DESCRIPTION OF THE TASK: In the forum thread below about whether everyone has a story, what does Huxley argue is essential for successful writing besides sincerity?

GIVEN TEXT:

————

You are using a WRITING forum, built by and for WRITERS(people who enjoy reading and writing habitually), where nothing is paid for and costs anything more than your time of the day(when and if you want to give it) as a basis for that judgement?

No, more often than not, people are not interested in whatever story you have to tell, regardless of how you tell it.

I'n not trying to argue, I'm just saying, there is a reason why people need to be perpetually reminded that everyone has a story.


----------



## The Backward OX (Jan 24, 2012)

Mystery said:


> You are using a WRITING forum, built by and for WRITERS(people who enjoy reading and writing habitually), where nothing is paid for and costs anything nothing more than your time of the day(when and if you want to give it) as a basis for that judgement?


So you’re saying that when someone here puts on their reader's hat, they're less discerning than the denizens of the local library or bookstore?

I prefer to read quality writing here, just as I would elsewhere. I may not always find it, but that’s what I prefer. And as a consequence, there's a lot of stuff here that I don't read.


----------



## Mystery (Jan 25, 2012)

The Backward OX said:


> So you’re saying that when someone here puts on their reader's hat, they're less discerning than the denizens of the local library or bookstore?
> 
> I prefer to read quality writing here, just as I would elsewhere. I may not always find it, but that’s what I prefer. And as a consequence, there's a lot of stuff here that I don't read.


I'm saying people who want to write are interested in stories a lot more than your average joe, especially when there is more than the payment of time involved.


----------



## Capulet (Jan 25, 2012)

I do think everyone has a story, because everyone is taking their unique path through life. Whether they can write it in a manner that hooks an audience is the question. I've had friends tell me about how yummy the hot dog they ate last was, and I was completely engaged; my cousin told me about her tour of duty in Afghanistan and I was pretty bored out of my mind.

I think writers are more interested in stories, but more critical of delivery methods as well. My friends and I go see movies and come out with wildly different opinions because I'll get mad if a movie followed the tired hollywood formulas without offering _anything _new to the genre, and they'll be happy because their expectations were met.

But, being only human, my base emotions will from time to time defeat my critical eye. Every time a movie's about to start on TV and the warning comes up "This movie contains, explicit language, violence, and sexual content; viewer discretion is advised", I whisper "Awesome, the trifecta."


----------



## Cirrocumulus (Jan 27, 2012)

There's an interesting and insightful essay by Aldous Huxley which I read some years ago, I think it may be called _Sincecity in Art_ or something similar. In exploring the question of what makes writing successful, he tells of having read notes written by people at intense moments when one would expect that they'd be at their most sincere, and inspired by the strongest of emotions: notes left by suicide victims, & court testimonies to defend one's own life or that of a loved one, for example. As sincere, authentic, and intensely needing to express themselves as these people were, Huxley judged their writings to be ordinary, full of cliches, and unsuccessful. Therefore, he concluded, it's not just the person's sincerity, or having something to say that's necessary for successful writing. He argues that psychological understanding and the ability to express this are also essential.

————

(Stored entries)
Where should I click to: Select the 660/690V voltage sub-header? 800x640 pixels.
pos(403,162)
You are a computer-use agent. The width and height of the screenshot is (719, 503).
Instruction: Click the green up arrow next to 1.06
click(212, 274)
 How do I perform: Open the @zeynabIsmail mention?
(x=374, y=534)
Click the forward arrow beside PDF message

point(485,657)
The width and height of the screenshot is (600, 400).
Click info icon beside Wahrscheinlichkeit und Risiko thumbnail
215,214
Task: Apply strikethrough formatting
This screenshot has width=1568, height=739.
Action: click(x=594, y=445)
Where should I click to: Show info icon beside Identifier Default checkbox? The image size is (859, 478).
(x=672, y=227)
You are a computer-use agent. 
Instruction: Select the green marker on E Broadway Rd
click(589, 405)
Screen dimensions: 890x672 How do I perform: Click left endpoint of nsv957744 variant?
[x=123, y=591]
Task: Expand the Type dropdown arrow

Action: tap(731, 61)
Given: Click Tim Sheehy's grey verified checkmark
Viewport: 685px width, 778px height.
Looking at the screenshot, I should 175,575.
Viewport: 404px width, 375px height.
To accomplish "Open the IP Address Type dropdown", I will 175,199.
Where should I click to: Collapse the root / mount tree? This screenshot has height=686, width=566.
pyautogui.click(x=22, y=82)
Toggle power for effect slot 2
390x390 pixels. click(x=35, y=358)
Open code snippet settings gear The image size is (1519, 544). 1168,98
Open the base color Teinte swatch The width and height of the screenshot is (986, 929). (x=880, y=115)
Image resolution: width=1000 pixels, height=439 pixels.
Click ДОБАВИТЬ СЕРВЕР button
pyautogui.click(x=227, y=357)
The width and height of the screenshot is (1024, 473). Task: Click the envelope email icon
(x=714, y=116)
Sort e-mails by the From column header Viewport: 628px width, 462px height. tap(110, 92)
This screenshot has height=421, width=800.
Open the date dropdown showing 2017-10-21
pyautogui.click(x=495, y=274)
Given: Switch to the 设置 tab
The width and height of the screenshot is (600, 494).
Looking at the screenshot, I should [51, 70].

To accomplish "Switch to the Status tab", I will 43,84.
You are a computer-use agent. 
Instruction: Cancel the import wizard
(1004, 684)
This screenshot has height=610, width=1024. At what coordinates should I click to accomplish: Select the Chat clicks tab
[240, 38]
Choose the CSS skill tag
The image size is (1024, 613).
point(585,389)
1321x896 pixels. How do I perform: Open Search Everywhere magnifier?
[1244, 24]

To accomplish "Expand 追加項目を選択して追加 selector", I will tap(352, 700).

————

REPLY: Psychological understanding and the ability to express it.